Fiche du document numéro 2324

Num
2324
Date
Lundi 2 mai 1994
Amj
Auteur
Fichier
Taille
114725
Pages
2
Urlorg
Titre
Rukara : ravagez tout !
Sous titre
Telle est la consigne qui fut donnée aux tueurs de la milice par le bourgmestre de cette localité rwandaise nommé par le ministère de l'Intérieur. Notre envoyé spécial nous a fait parvenir le récit d'un rescapé.
Page
14
Nom cité
Nom cité
Nom cité
Lieu cité
Lieu cité
Cote
no 15462
Source
Type
Article de journal
Langue
FR
Citation
De notre envoyé spécial au Rwanda.

IL y a des interviews humainement pénibles à réaliser, tous les journalistes le savent.

Celui de Gérard Gacherebuka, que j'ai rencontré à l'hôpital de Gahini, était particulièrement éprouvant. Doublement même. Parce qu'il me fallait affronter la désespérance du regard et le timbre monocorde d'un homme qui a tout perdu dans le massacre perpétré à Rukara, et qui reste encore entre la vie et la mort. Parce que cet entretien se déroulait dans une salle asphyxiée sous le nombre des blessés y gisant.

Juste derrière moi, un adolescent de douze ans, le mollet gauche arraché, est soigné à vif par deux infirmières rwandaises (les anesthésiques sont prioritairement réservés pour les amputations). Notre discussion sera ponctuée par les gémissements et les cris aigus du garçon.

« Les massacres ont commencé le 7 avril non loin de chez nous, à Murambi - raconte le vieil homme, s'appuyant douloureusement contre le mur pour se redresser et me regarder. J'étais à la maison avec ma famille. Vendredi, j'ai déplacé ma famille vers la paroisse (l'église et ses dépendances - NDLR) et suis revenu à la maison. J'étais sur la liste, parmi les recherchés. J'avais un enfant parmi les partisans du Front patriotique rwandais (FPR) et c'est une raison qui pesait lourd. »

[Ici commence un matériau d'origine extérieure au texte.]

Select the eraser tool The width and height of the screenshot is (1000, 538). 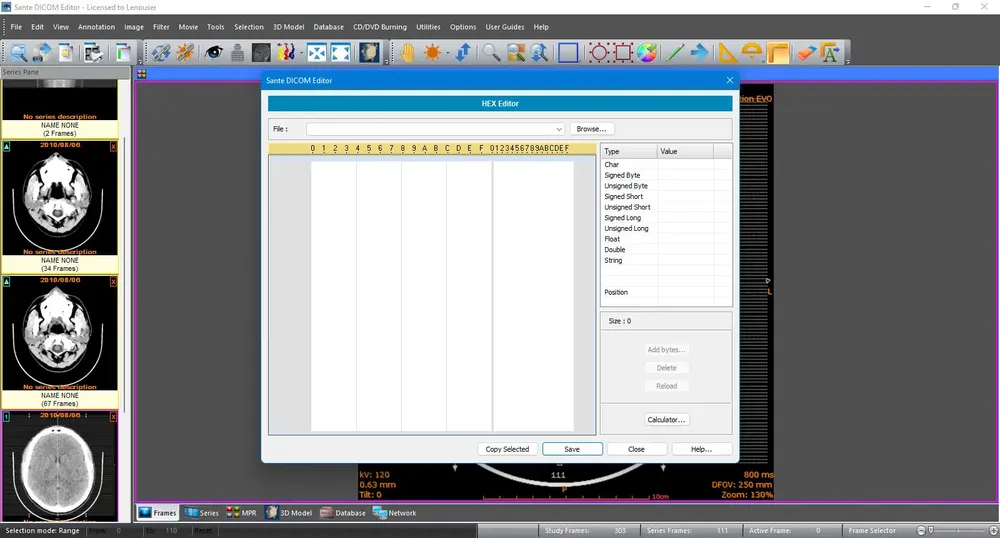click(805, 53)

« Et puis, je déplace mes vaches vers la paroisse et je rejoins les autres. Samedi, on m'a prévenu: évite le bourgmestre (administrateur de la commune, désigné par le ministère de l'Intérieur - NDLR). Je me suis caché, mais j'observais. »

« Vers 17 heures, ils attaquent. On a failli se défendre, mais, eux, ils avaient des fusils et des grenades. Ils nous jettent des grenades: 13 ou 14 morts, je ne sais pas exactement. Et puis, dans la nuit de vendredi à samedi, ils convergent de tous les côtés vers la paroisse. Le bourgmestre en tête. C'est lui qui a donné le signal: ravager tout! »

Gérard commence une longue et douloureuse litanie, celle des êtres chers qu'il a perdus durant cette journée de samedi et les suivantes: « Ma femme, mes deux enfants, mon beau-père, mon beau-frère, sa femme, leur enfant, un cousin, ses deux enfants... »

« La salle où était ma famille a été totalement brûlée. Ils jetaient des matelas dans le feu pour achever ceux qui n'étaient pas encore morts. »

Quelques jours passent après cette première tuerie: « Le bourgmestre dit aux réfugiés de quitter la paroisse. Nous refusons. Mercredi et jeudi, il y a eu le massacre de l'hôpital de Gahini. Jeudi, nous voyons à nouveau arriver des soldats. Il y avait aussi des gendarmes qui séparaient les femmes des hommes. Et là... »

« J'ai été frappé jeudi à vers 15 heures. Des coups de bâton clouté sur la tête. Ils m'ont vu mort. J'ai ressuscité... J'ai repris conscience vendredi. »

Gérard revient en arrière pour accuser: « C'est le bourgmestre et ses collaborateurs qui ont tout organisé, tout dirigé. Avec eux, il y avait un député. »

On me précise les noms: Innocent Kalibwende, député; Jean Mpambara, bourgmestre. Puis il me montre une feuille sur laquelle 26 noms sont inscrits: « Voilà le groupe des meneurs de la tuerie. Regardez: un député, le bourgmestre et des agents de l'administration. Le bourgmestre et les autres ont fui vendredi soir. Ils sont cachés dans la forêt (le gigantesque parc national de l'Akagera, distant de quelques kilomètres - NDLR) et lancent des attaques nocturnes. Ils continuent de tuer, de terroriser, de piller et de prendre des otages. »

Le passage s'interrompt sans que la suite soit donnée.